--- Provided information Enclosed Below ---

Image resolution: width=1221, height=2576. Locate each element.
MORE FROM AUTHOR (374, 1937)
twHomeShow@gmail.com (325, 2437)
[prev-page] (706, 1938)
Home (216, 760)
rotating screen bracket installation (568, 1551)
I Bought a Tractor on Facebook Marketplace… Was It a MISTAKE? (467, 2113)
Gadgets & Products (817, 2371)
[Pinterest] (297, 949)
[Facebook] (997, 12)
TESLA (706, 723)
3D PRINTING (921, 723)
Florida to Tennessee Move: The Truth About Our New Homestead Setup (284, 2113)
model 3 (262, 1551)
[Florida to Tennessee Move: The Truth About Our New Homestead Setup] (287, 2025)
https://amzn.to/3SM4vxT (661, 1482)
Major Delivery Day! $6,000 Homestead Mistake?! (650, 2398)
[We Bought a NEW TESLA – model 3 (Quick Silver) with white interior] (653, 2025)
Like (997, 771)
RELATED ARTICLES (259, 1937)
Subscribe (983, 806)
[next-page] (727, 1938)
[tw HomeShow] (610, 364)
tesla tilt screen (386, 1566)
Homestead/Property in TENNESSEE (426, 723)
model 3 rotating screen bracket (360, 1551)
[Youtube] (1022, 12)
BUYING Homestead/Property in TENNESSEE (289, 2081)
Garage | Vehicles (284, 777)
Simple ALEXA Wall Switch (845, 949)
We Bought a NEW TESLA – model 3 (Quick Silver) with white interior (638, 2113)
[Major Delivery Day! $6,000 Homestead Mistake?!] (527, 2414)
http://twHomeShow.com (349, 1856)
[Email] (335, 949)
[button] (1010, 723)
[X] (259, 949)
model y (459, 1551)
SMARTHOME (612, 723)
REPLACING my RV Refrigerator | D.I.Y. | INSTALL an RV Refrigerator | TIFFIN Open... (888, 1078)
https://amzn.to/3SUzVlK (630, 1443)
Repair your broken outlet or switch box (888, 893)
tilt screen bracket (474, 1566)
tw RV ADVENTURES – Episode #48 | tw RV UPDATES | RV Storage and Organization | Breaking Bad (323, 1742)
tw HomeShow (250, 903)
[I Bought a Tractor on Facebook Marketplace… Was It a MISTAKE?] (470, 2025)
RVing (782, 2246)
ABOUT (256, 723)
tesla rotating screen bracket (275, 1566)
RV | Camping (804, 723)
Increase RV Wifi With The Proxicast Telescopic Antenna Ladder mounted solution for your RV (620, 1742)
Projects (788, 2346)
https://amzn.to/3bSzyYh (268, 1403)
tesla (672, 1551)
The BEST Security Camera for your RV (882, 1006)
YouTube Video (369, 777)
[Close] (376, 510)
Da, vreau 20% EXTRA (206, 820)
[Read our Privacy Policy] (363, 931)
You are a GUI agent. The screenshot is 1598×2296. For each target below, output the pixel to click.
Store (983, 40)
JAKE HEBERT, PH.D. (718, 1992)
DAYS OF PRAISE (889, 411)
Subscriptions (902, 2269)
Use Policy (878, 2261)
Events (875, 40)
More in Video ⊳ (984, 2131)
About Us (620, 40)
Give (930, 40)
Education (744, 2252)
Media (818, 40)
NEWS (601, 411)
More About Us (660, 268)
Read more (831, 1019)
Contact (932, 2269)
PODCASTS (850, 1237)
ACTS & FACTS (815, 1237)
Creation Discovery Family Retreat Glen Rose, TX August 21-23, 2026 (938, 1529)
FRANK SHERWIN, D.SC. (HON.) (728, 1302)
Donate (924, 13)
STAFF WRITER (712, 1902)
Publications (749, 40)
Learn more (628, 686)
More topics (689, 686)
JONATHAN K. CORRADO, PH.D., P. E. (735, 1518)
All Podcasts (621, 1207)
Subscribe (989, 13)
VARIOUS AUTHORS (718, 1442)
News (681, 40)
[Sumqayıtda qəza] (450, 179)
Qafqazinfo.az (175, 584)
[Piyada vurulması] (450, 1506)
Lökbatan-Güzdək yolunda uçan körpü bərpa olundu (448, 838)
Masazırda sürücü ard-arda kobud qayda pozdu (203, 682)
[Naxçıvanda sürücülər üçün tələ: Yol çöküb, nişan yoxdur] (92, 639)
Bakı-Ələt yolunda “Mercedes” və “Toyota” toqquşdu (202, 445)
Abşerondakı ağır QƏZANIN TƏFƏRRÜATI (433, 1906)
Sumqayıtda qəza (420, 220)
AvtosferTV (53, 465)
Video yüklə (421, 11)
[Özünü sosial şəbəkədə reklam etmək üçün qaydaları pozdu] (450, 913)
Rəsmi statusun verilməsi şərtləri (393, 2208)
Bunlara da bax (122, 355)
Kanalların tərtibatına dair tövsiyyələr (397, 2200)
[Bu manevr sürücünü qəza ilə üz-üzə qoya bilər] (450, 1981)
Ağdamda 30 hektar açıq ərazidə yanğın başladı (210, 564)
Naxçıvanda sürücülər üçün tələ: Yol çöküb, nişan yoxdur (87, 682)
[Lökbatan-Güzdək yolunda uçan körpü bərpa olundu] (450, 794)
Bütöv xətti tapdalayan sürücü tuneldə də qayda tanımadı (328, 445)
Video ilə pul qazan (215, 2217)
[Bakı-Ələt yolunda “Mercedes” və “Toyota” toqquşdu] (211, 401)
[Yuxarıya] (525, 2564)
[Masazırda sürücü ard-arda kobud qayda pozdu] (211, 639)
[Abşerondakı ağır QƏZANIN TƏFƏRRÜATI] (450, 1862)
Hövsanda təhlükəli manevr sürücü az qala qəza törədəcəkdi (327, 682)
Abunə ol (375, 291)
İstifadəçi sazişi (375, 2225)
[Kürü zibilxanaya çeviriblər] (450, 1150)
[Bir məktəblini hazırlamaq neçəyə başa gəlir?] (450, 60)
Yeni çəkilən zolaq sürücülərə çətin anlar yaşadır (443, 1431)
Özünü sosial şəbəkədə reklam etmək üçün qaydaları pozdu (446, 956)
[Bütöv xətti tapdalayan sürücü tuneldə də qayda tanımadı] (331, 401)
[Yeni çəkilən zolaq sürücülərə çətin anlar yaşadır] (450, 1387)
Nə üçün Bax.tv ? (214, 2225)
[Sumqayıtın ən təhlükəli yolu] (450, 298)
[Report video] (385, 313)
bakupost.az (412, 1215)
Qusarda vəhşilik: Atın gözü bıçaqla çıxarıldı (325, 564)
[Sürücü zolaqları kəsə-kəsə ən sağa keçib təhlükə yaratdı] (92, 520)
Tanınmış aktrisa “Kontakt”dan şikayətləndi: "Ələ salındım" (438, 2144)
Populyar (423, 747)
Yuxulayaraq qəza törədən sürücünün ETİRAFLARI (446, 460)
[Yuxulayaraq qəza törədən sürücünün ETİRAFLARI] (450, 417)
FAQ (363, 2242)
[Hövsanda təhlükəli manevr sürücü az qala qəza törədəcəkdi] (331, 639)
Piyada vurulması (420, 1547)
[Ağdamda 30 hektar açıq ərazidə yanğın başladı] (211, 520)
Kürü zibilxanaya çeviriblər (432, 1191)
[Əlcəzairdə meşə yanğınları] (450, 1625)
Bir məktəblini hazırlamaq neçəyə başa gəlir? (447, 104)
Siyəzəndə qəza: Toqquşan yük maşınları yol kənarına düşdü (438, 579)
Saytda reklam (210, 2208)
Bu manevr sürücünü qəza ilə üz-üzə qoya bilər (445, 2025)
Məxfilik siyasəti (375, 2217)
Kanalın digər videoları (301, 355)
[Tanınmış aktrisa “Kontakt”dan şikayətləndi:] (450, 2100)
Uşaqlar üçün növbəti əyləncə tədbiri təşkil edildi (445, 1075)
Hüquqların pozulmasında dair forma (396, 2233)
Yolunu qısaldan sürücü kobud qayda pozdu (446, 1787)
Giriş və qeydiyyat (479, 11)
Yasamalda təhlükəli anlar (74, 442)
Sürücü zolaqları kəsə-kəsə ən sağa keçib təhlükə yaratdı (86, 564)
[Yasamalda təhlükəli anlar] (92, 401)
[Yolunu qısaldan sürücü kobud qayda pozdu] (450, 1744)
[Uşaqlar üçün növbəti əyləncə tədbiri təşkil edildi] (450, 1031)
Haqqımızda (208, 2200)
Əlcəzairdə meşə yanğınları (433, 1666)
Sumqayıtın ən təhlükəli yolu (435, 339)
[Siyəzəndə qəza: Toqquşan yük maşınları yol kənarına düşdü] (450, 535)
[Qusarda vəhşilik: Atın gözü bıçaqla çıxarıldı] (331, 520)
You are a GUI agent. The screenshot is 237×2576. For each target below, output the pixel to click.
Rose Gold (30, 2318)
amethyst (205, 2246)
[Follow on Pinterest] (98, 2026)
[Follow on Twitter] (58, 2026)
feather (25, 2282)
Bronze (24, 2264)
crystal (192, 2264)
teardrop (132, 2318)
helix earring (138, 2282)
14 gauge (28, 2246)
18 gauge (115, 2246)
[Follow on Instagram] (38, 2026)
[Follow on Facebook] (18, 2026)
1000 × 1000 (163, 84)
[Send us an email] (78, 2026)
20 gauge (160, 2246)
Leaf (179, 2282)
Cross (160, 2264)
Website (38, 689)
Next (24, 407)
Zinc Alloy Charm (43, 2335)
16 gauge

--- End of Enclosed Provided information ---

Work request.
After reading each line of the data, give only the number of lines that include the word "vurulması".

Result of this exercise.
2